- AIM OF THE EXERCISE:
List each line of the material below that contains the string "Instruction", reproducing every such line in full.

- TASK DATA:
┄┄┄┄┄┄

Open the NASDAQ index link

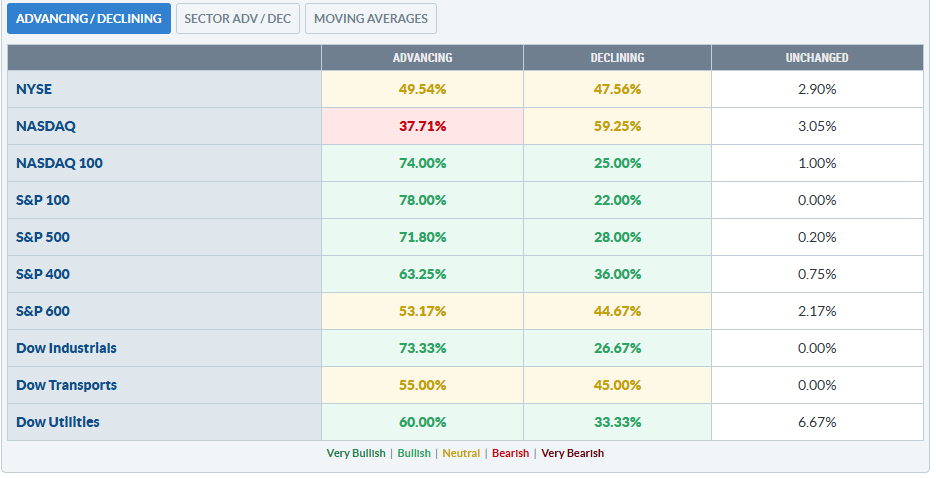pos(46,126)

┄┄┄┄┄┄

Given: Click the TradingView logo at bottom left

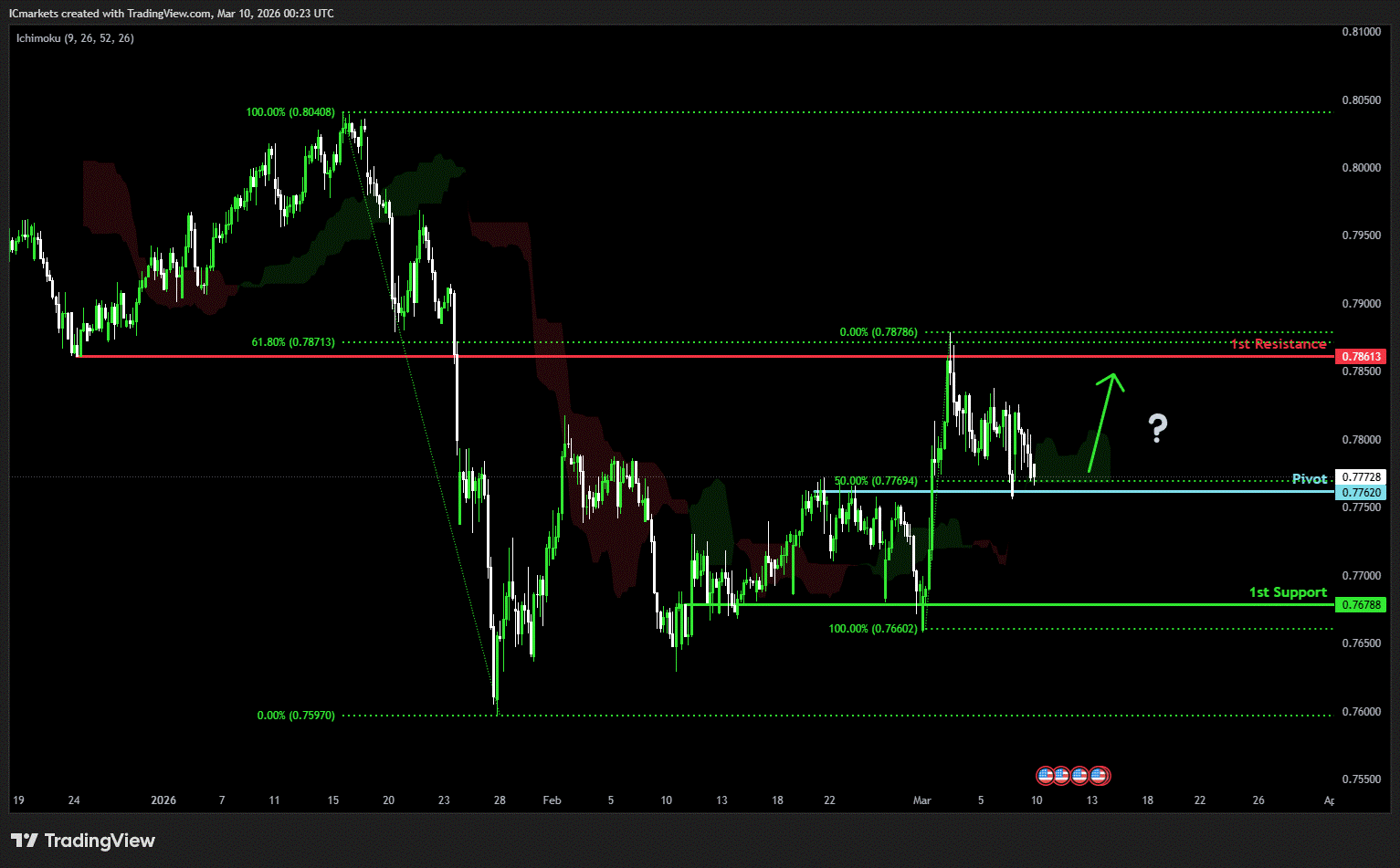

┄┄┄┄┄┄

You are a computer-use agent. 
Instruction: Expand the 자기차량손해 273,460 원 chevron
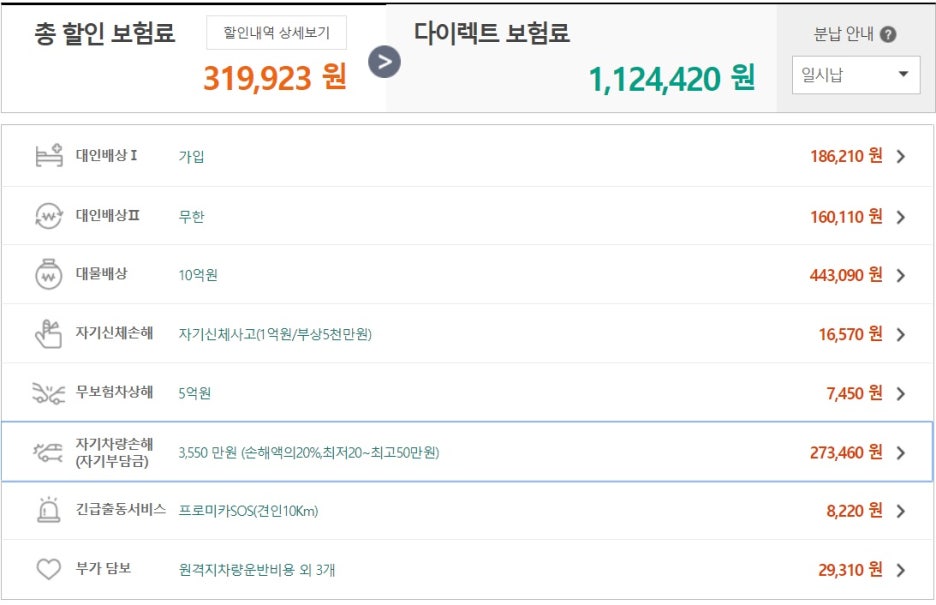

┄┄┄┄┄┄

- TASK RESULT:
Instruction: Expand the 자기차량손해 273,460 원 chevron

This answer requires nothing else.